Qualitative and quantitative analysis of peanut adulteration in almond powder samples using multi-elemental fingerprinting combined with multivariate data analysis methods

Abstract

In this study, adulteration of almond powder samples with peanut was analyzed using multi-elemental fingerprinting based on inductively coupled plasma optical emission measurements (ICP-OES) combined with chemometric methods. The ability of multivariate data analysis approaches, such as principal component analysis (PCA) and principal component analysis-linear discriminant analysis (PCA-LDA), to achieve differentiation of samples and as partial least squares (PLS) and least squares support vector machine (LS-SVM), to quantify the adulteration based on the elemental contents has been investigated. Ten variables i.e. the contents of B, Na, Mg, K, Ca, Fe, Cu, Cu, Zn and Sr at μg g−1 level, determined by ICP-OES were used. Different almond and peanut samples were then mixed at various ratios to obtain mixtures ranging from 95/5 to 5/95 w/w and PCA-LDA was applied to classify the almonds, peanuts and adulterated samples. This method was able to differentiate peanut and almond samples from the adulterated samples. PLS and LS-SVM models were developed to quantify the adulteration ratios of almond using a training set and the constructed models were evaluated using a validation set.
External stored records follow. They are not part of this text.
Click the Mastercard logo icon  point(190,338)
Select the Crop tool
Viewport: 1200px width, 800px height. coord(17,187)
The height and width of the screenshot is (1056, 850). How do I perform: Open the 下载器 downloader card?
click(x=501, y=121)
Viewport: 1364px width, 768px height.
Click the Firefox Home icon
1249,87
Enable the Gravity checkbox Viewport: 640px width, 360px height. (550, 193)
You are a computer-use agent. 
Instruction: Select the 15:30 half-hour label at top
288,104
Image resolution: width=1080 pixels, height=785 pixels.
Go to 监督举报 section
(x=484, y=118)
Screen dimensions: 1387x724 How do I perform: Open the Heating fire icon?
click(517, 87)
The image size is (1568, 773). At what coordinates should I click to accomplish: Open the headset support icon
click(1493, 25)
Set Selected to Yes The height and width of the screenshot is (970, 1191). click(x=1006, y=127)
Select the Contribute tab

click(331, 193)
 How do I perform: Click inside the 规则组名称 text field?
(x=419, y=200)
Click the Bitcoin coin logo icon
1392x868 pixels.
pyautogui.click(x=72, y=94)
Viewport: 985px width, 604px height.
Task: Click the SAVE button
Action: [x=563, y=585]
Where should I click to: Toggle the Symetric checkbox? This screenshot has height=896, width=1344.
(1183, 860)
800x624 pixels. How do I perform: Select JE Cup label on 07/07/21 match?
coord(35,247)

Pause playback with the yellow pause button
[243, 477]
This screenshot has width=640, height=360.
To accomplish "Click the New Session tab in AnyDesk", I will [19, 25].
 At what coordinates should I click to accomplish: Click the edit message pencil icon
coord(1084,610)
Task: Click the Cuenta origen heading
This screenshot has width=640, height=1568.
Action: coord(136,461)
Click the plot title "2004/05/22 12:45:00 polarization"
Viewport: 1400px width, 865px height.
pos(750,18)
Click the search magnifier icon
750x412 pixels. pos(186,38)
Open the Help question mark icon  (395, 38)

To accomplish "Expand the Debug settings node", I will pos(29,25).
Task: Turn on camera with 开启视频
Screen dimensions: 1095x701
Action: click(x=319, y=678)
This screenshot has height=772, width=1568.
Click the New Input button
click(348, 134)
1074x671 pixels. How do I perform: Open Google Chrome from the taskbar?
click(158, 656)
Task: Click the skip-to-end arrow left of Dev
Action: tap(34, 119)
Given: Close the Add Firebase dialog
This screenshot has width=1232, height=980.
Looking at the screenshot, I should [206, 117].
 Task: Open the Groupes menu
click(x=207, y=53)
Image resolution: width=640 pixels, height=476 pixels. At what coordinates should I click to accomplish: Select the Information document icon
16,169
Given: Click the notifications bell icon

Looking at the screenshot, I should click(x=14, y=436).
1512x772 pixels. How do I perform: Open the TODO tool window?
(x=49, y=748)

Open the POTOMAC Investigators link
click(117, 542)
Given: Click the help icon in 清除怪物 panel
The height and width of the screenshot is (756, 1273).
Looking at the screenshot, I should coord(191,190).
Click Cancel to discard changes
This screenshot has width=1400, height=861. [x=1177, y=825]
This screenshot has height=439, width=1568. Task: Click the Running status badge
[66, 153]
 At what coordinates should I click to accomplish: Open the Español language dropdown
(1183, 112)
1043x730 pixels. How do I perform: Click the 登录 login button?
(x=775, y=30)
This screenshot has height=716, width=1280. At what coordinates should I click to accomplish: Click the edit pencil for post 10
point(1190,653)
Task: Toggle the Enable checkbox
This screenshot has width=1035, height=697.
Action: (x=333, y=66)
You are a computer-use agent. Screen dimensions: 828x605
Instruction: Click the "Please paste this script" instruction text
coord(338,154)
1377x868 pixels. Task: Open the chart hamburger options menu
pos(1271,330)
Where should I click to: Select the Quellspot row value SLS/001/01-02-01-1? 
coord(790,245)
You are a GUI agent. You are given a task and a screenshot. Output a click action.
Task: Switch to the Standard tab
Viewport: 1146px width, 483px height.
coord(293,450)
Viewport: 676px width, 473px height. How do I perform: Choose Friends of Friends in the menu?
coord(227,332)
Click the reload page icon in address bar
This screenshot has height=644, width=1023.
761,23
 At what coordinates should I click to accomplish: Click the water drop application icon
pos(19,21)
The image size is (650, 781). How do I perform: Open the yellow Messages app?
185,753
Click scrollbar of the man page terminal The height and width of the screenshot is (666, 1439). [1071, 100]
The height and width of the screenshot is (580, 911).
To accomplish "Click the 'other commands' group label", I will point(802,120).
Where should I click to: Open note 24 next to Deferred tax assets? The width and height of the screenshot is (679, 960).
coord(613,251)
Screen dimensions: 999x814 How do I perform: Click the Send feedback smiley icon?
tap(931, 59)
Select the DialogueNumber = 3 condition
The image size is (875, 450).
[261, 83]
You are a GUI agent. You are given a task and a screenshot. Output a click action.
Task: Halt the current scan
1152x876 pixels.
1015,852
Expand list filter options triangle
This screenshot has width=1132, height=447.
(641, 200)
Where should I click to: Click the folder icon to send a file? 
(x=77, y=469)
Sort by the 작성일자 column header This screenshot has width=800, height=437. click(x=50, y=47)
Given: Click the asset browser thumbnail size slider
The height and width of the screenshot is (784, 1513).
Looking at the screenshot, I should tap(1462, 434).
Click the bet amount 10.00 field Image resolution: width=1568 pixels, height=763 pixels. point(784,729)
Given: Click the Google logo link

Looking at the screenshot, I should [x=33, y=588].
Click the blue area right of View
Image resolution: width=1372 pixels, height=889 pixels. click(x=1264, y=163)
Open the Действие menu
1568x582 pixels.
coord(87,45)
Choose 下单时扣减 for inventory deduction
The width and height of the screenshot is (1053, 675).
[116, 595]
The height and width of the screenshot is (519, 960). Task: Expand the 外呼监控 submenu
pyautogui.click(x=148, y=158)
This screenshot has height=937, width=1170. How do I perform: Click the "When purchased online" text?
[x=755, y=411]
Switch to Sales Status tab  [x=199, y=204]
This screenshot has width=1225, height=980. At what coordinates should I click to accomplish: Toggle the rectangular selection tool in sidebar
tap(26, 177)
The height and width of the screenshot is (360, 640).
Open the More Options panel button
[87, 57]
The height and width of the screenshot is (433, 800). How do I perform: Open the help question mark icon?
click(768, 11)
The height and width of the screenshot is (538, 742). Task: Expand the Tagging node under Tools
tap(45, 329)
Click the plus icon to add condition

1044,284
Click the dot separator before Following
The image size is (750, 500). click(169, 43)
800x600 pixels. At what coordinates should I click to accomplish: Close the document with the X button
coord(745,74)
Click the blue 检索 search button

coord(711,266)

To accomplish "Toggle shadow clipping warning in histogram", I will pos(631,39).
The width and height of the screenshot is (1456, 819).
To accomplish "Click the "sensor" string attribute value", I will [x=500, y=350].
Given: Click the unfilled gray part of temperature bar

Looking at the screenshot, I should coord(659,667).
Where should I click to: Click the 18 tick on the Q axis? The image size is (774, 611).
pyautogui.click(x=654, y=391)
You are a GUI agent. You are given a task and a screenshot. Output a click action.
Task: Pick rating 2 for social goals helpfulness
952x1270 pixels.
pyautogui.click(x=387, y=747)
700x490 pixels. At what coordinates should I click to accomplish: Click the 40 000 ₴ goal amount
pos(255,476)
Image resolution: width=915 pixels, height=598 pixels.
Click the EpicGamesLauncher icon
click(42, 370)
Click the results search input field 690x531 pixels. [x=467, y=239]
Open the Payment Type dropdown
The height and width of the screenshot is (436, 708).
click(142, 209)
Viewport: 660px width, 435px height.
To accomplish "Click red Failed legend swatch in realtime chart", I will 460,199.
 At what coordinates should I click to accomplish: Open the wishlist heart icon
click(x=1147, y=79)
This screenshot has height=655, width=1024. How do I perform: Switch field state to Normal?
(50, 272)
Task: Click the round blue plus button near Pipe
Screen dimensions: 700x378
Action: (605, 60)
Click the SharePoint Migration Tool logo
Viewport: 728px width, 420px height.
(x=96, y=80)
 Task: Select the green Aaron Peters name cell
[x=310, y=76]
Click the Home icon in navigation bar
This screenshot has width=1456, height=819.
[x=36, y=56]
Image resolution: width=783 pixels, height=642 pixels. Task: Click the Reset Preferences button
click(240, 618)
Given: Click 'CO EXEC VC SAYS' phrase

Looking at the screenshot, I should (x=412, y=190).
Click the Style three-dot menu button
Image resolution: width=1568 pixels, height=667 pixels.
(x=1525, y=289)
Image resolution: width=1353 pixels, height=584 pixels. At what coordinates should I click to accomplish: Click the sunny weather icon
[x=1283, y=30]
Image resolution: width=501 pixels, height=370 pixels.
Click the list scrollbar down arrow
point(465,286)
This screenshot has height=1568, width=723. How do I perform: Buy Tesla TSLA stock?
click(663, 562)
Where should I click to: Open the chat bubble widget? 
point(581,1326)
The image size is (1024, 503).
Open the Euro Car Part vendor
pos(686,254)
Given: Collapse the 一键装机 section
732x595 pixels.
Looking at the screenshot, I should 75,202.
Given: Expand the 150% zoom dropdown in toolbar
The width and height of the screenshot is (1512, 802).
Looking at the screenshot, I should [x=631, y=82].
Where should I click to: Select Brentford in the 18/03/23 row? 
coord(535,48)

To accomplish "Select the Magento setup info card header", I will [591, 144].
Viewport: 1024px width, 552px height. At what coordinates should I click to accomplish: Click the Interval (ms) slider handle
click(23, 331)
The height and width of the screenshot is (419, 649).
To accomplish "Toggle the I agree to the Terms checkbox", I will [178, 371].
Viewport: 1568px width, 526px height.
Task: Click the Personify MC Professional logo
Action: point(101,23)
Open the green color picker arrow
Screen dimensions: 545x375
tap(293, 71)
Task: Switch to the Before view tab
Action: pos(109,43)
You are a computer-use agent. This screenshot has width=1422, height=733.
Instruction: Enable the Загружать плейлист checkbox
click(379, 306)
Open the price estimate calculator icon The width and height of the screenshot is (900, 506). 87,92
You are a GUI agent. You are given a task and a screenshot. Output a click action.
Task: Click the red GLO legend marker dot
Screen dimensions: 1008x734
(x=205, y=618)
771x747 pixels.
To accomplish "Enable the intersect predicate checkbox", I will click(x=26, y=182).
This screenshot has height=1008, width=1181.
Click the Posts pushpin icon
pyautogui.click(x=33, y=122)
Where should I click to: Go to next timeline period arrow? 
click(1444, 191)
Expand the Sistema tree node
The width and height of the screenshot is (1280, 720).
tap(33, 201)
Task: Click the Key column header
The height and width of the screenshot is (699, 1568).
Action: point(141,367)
The root mean squared error of prediction (RMSEP) and the coefficient of determination (R2) of the validation set for PLS and LS-SVM were 3.81, 0.986 and 1.66, 0.997, respectively, which demonstrates the superiority of the LS-SVM model. The results show that the combination of multi-elemental fingerprinting with multivariate data analysis methods can be applied as an effective and feasible method for testing almond adulteration.